→ **EXERCISE INSTRUCTIONS**
Leaving out every picture, copy the lines of the material below exactly, from the line containing "Privacy Notice (58, 2210)" through the line containing "Compare (690, 313)".

(Beginning of LISTED RECORDS)

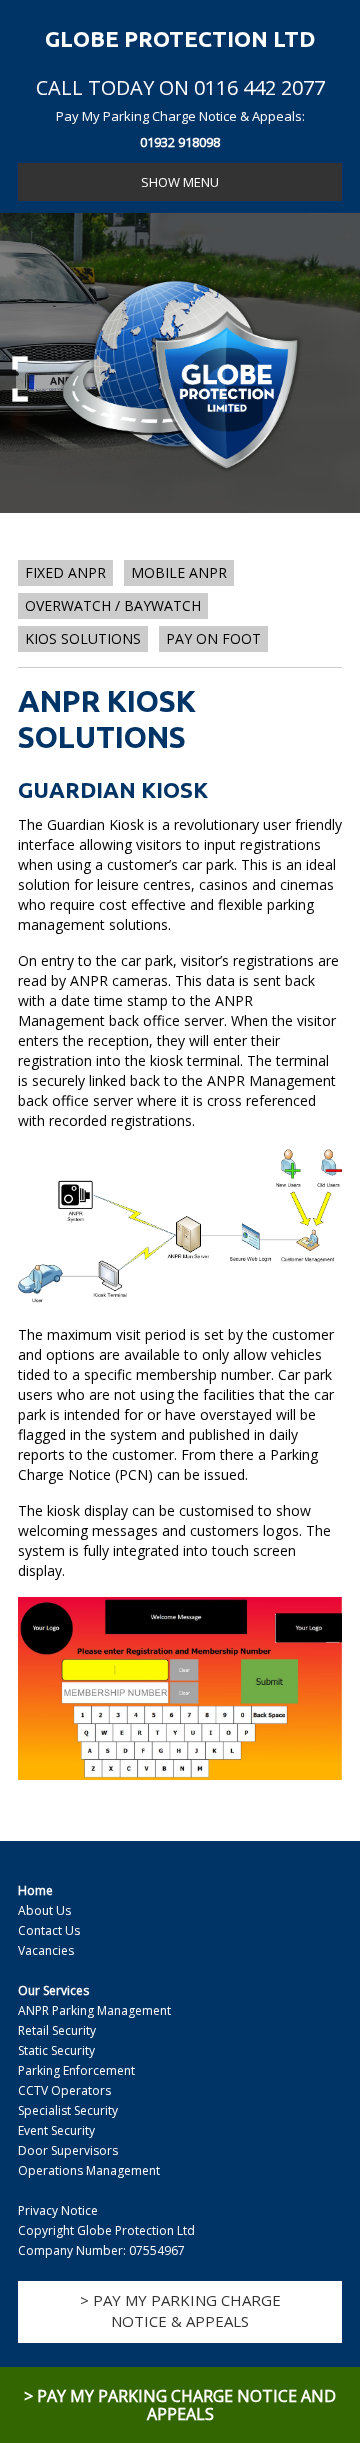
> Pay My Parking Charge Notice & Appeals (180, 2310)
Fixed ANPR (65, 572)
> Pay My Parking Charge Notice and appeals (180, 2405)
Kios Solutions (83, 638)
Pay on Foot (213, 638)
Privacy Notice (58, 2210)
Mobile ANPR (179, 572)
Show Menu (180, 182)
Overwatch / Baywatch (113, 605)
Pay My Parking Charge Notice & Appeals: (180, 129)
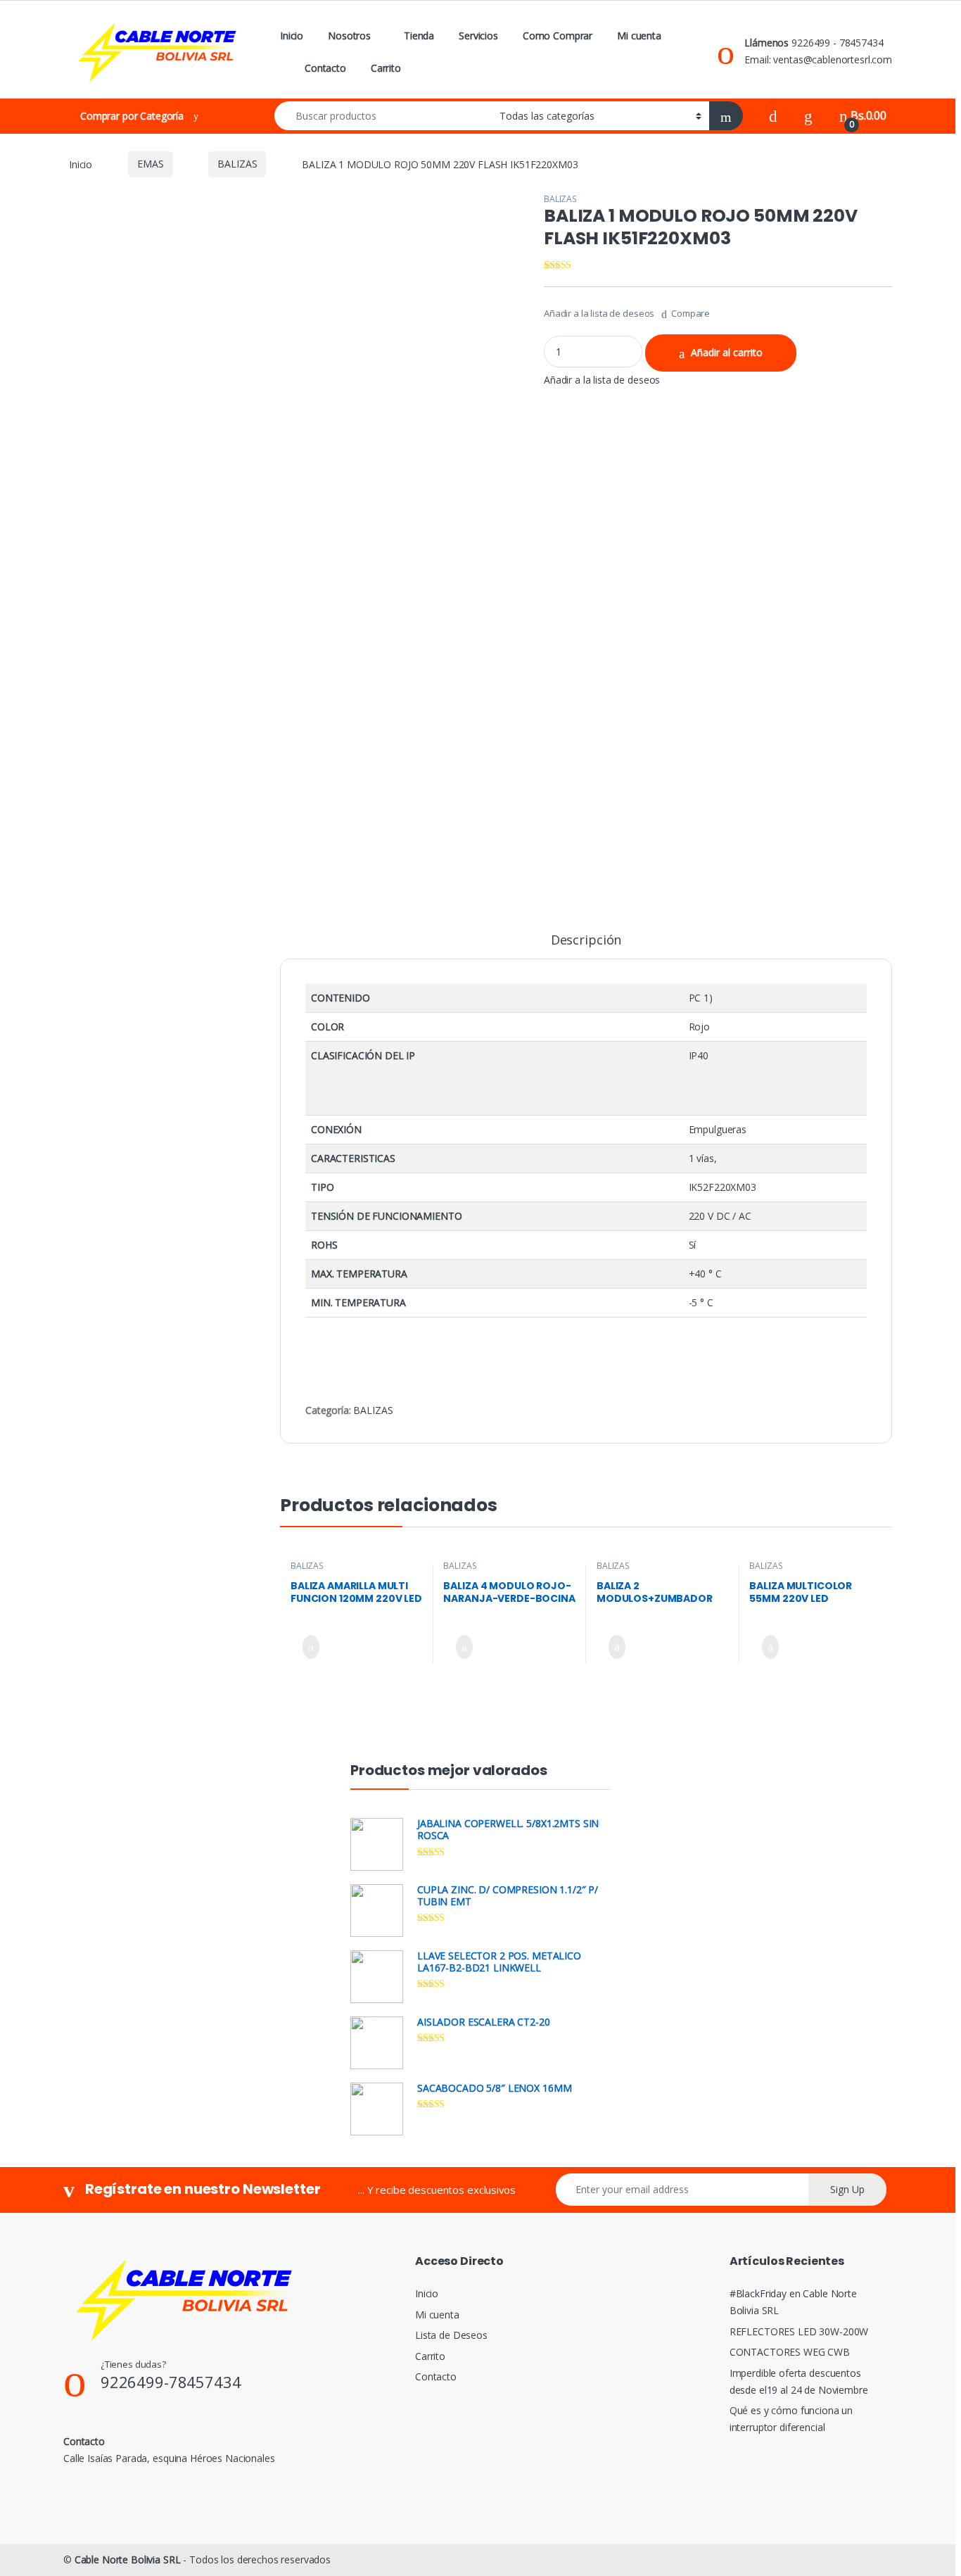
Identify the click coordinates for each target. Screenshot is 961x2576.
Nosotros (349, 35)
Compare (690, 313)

(End of LISTED RECORDS)
(Beginning of LISTED RECORDS)

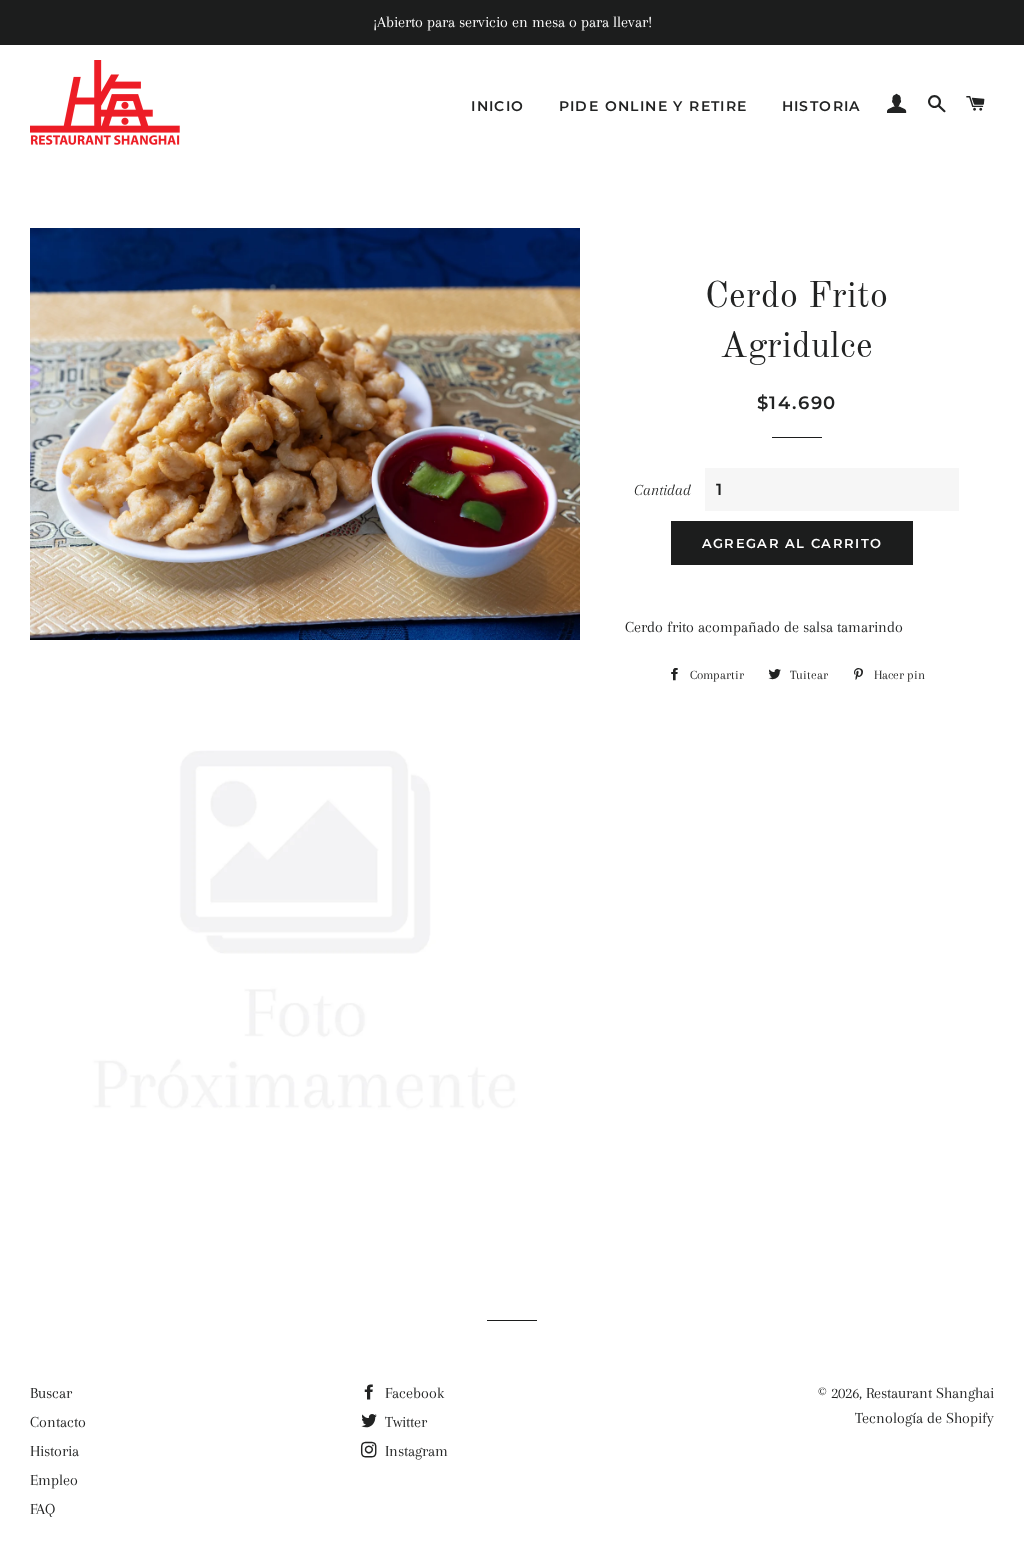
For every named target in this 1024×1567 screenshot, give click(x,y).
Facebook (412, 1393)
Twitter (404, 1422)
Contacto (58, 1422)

(End of LISTED RECORDS)

→ **SOLUTION TO THE EXERCISE**
Privacy Notice (58, 2210)
Mobile ANPR (179, 572)
Show Menu (180, 182)
Overwatch / Baywatch (113, 605)
Pay My Parking Charge Notice & Appeals: (180, 129)
Identify the click coordinates for each target. Screenshot is 961x2576.
Nosotros (349, 35)
Compare (690, 313)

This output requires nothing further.